I am getting my two ND whether babies in the spring and Have built my barn and will have a secure pen area in front of the barn. Next to this I have around and acre and a half of hilly type area that I would like to be able to have the goats roam around in during the day when I let them out there. The previous owner has this whole area surrounded by t-post fencing that consists of 3 foot high wire mesh along the bottom and then 4 strands of barbed wire along the top. There are areas were the barbed wire has failed and the deer can jump over.

Question- If I repair the barbed wire everywhere, would this be ok for the goats or will they hurt themselves on this setup? (see attached pic)





  








fencing




__
adams86


__
Dec 10, 2018








If not, what do you all suggest? It seems like a very difficult and time intensive task to take down all the barbed wire and replace it with proper fencing along the top. I am thinking maybe I should just put up all new t-posts in a smaller area within this and put 4-5 foot wire mesh fending around it. This way I have two layers of protection in case they get out?

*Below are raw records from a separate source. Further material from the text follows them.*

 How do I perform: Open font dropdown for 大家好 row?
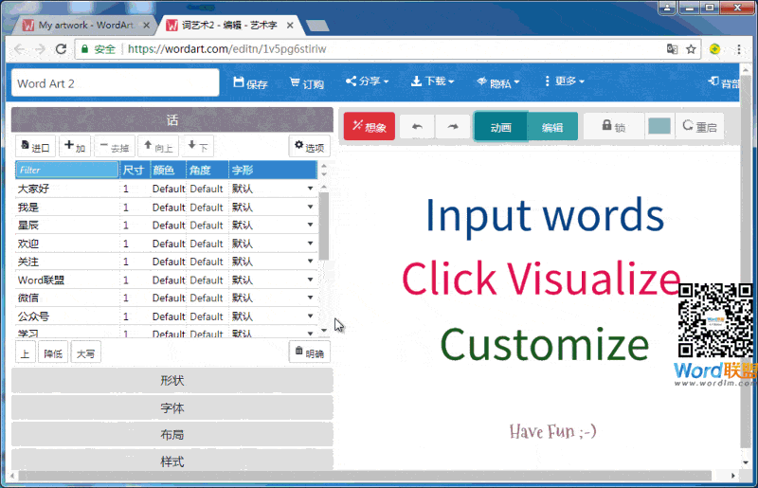click(x=309, y=189)
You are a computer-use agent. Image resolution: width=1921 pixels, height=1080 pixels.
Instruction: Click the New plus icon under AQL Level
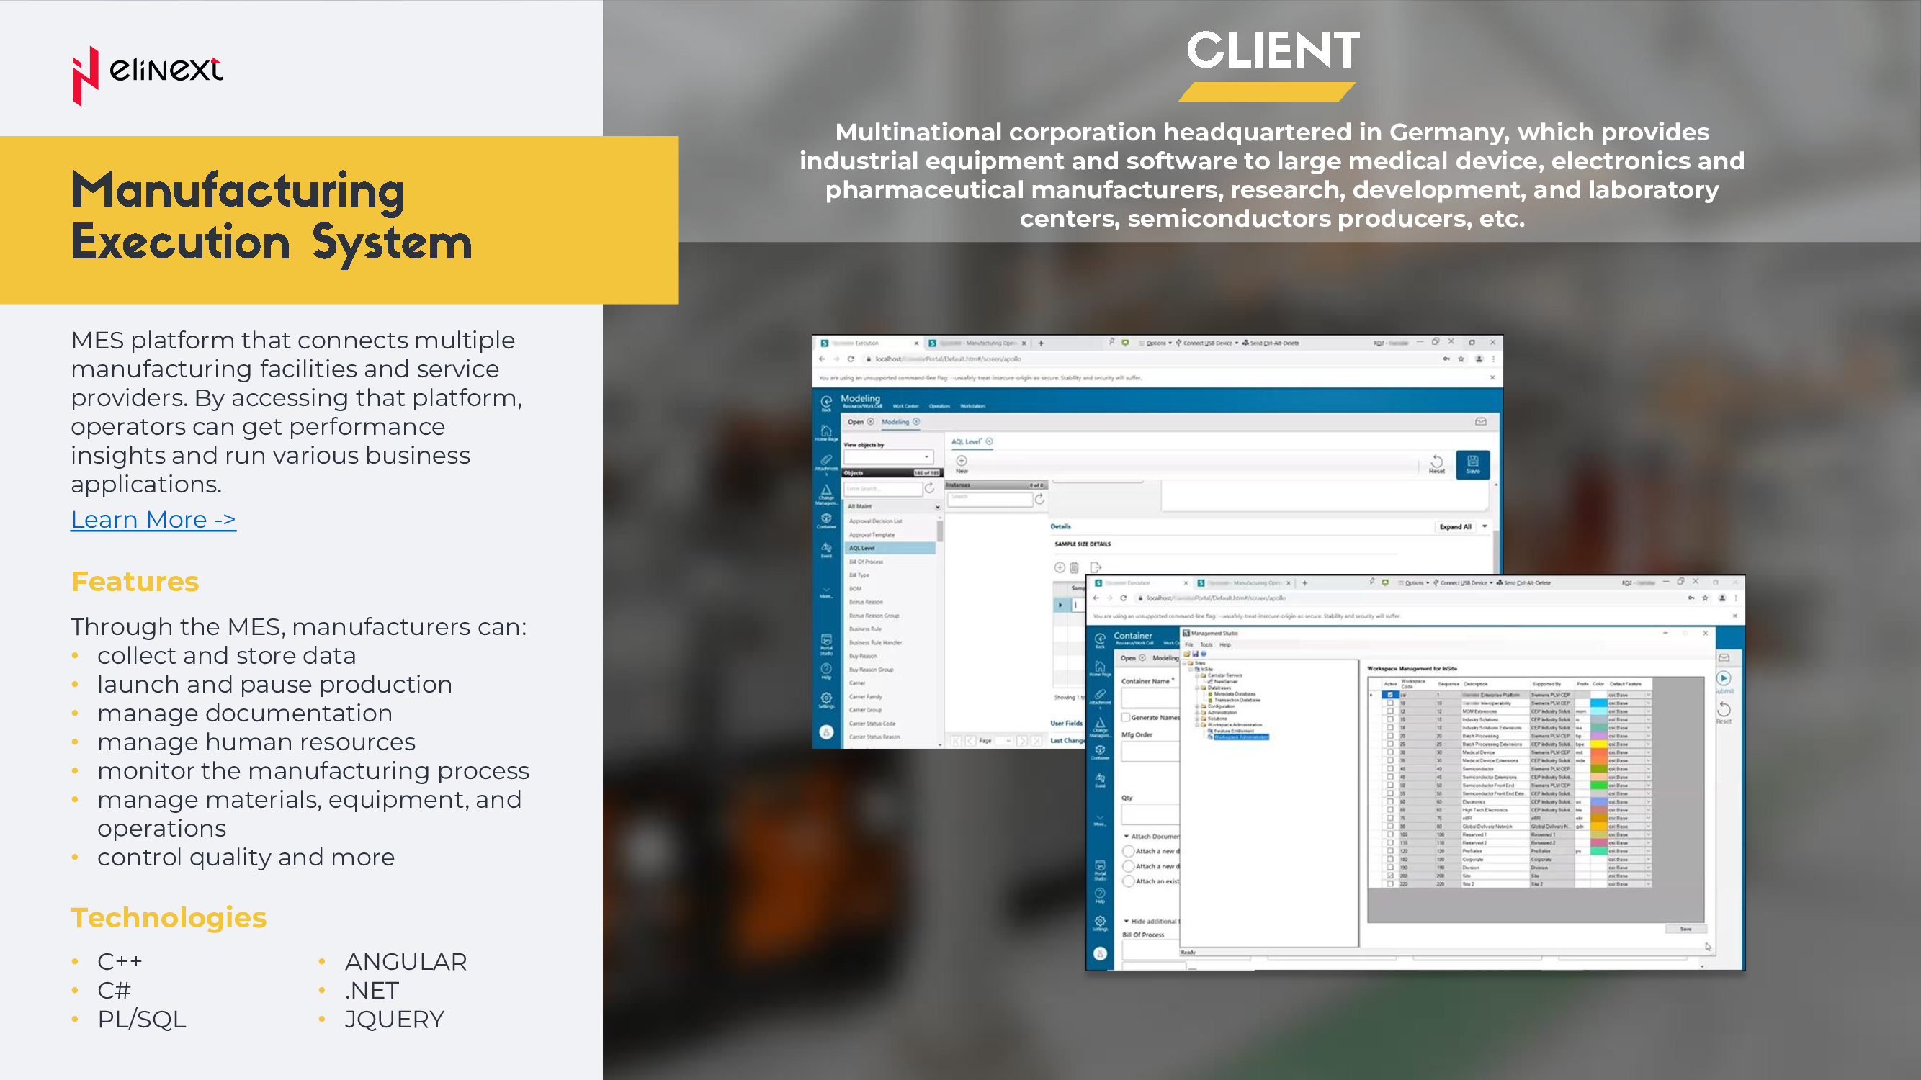tap(962, 461)
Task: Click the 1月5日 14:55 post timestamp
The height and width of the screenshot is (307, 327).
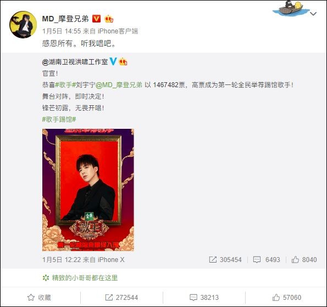Action: pos(62,31)
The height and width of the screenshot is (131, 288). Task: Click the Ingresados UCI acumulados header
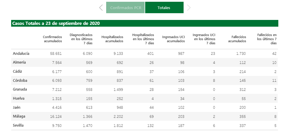pos(173,39)
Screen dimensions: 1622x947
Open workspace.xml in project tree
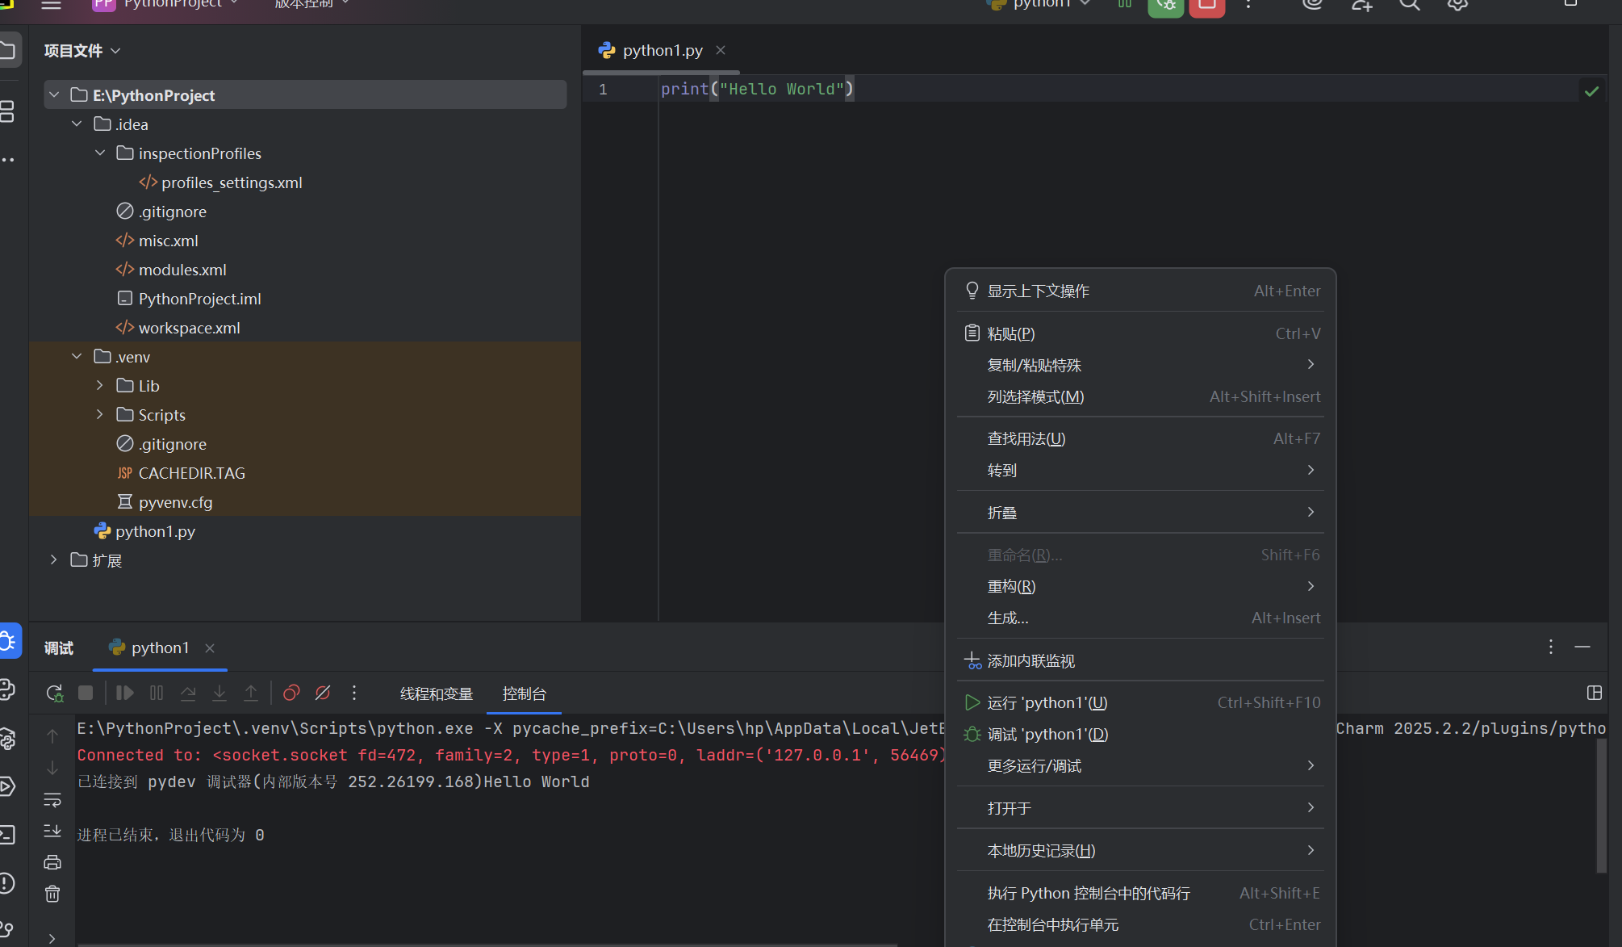click(x=189, y=328)
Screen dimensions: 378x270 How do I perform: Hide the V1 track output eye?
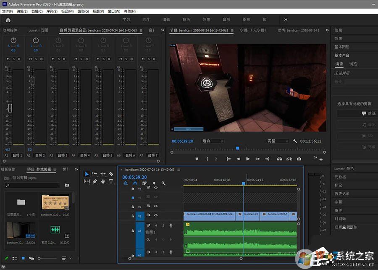[156, 215]
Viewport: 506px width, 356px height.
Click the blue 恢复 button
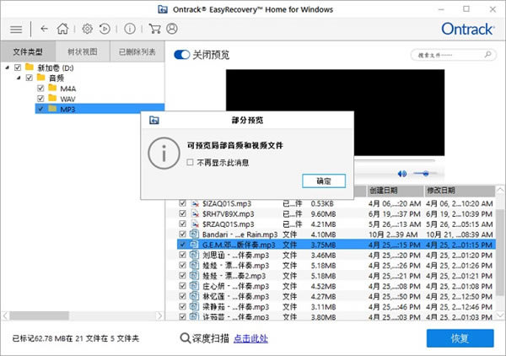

Any thoughts and suggestions welcome!

Don


----------



## SalteyLove (Jun 18, 2011)

It depends on the goats but I would assume that they will be very busy browsing the 1 acre pasture and won't be testing the fence line. It wouldn't be a good option for their smaller pen attached to their shelter but for the large pasture I would give it a try and see how they do before investing in an improvement!


----------



## Jessica84 (Oct 27, 2011)

The picture isn’t showing up for me so I’m going off what I’m picturing in my mind lol
They shouldn’t hurt themselves. All my fences around here are barbwire for the cows and when I let the goats out they go right threw them, which is fine they just go to another section of the ranch, and no one has been hurt except for a doe with a terrible low hanging udder. What I would be worried about more, depending on what is on the other side of the fence (if it’s just open and they can’t eat the neighbors rose bushes) is dogs or other animals. Personally what I would do is fix the barbwire. I’m not sure how many wires you have going on but make sure they are fairly close together and buy a hot fence unit. That has been the best investment yet! It not only has kept goats in, but it once kept stray dogs out.


----------



## Dwarf Dad (Aug 27, 2017)

I would do as @Jessica84 suggested with the electric fence. A low line to keep the small goats away from the 4 x 4 fencing, so they won't get through it or stuck in it.
A high line to stop jumping over from them or predators.


----------



## MadCatX (Jan 16, 2018)

I agree with Dwarf and Jessica, my Nigi Hybrid makes short work of 40 inch fences, the only thing that stopped him was the hot wire. Im skeptical of the barb wire, but I think it would deter them for sure.


----------